Physical characteristics
The series contains files of varying thickness. The
files have been rehoused into acid-free foolscap size folders or wallets and
stored within archival quality boxes.
System of arrangement and control
The records appear to have originated from a number of
record keeping systems, with control numbers bearing little or no relation to each
other. The control systems that were used under the old systems are variable in
format and may consist of a single number, multiple numbers or they may be
alphanumeric (eg 18914, 54/482, WP/5445). When the material was transferred
into archival custody in 1963-1964, the Archives therefore imposed a single
number control system on the records. For reasons not made clear in the
documentation, the two series A367 and A373 appear to share a single number
control system. This has resulted in each series having considerable gaps in
its number system. (For further details see Relationships
with other records).
The current arrangement has restored the records in A373 to
the original single number system imposed by the Archives in 1963-1964. That
is, all registrations now have a single number system, except for one set of
control symbols. The exception is control symbol ’1551 Jehovah’s Witness’,
which has retained both its 'alphabetical' and its 'part' suffixes. These
represent state and subject. For example, 1551B Part 14 denotes: 1551 =
Jehovah’s Witness; B = NSW; Part 14 = Children refusing to salute flag. The
suffixes have been retained partly because they are meaningful, and partly
because they are indexed in CRS 368, which is a name index to CRS A367 and, as
it now appears, also index to the 1551 registrations in CRS A373. Another
reason for retaining the 1551 suffixes is that the citations may already have
appeared in a number of publications.
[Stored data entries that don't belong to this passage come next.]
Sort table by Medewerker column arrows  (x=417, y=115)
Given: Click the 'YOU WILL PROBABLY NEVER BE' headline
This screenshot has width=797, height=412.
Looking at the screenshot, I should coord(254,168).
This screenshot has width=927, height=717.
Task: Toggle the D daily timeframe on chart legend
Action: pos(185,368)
The entries in A368 that refer to 1551
items currently held in A373 are: 1551 = Index to Jehovah’s Witness file; 1551A
Parts 1-7 = General; and 1551B Parts 1-29 = NSW. It should be noted that a
reference to a file in CRS A368 is by no means an assurance that the item still
exists.
Relationships with other records
As noted above, series A367 and series A373 share a
single control system, yet there are discrepancies. In series A367, records
created between 1927 and 1953 have a ‘C’ prefix and are sometimes referred to
as ‘Correspondence ‘C’ series’. In series A373, the records have been entered
into the Archives database RecordSearch without any prefix, even though the
accession sheet mentions that the series has been transferred into archival
custody, ‘with C prefix from 1946’, and that a ‘C’ prefix appear on a number of
individual folios within some files. There is no documentation on file to
explain why the two series share a single control number system, but an
accession-related note in the A367 series file referring to the ‘C’ series,
suggests that “a possible separation and re-listing should be considered”. It
is conceivable that this re-listing refers to the records now held in CRS A373,
but there is no documentary evidence to support this supposition.
Series history
In 1963-1964, accessions numbered AA63/75, AA63/82,
AA64/26, and AA64/28 were transferred to the Archives by the Security Service,
Central Office, Canberra (CA 660). It seems that accessions AA63/75 and AA64/26
were assigned CRS A367, and that accessions AA63/82 and AA64/28 were assigned
CRS A373. Research shows that there is some overlap between the two series and,
that on one occasion at least, the same control number appears in both series.
This is control number 3075: Alien migration policy.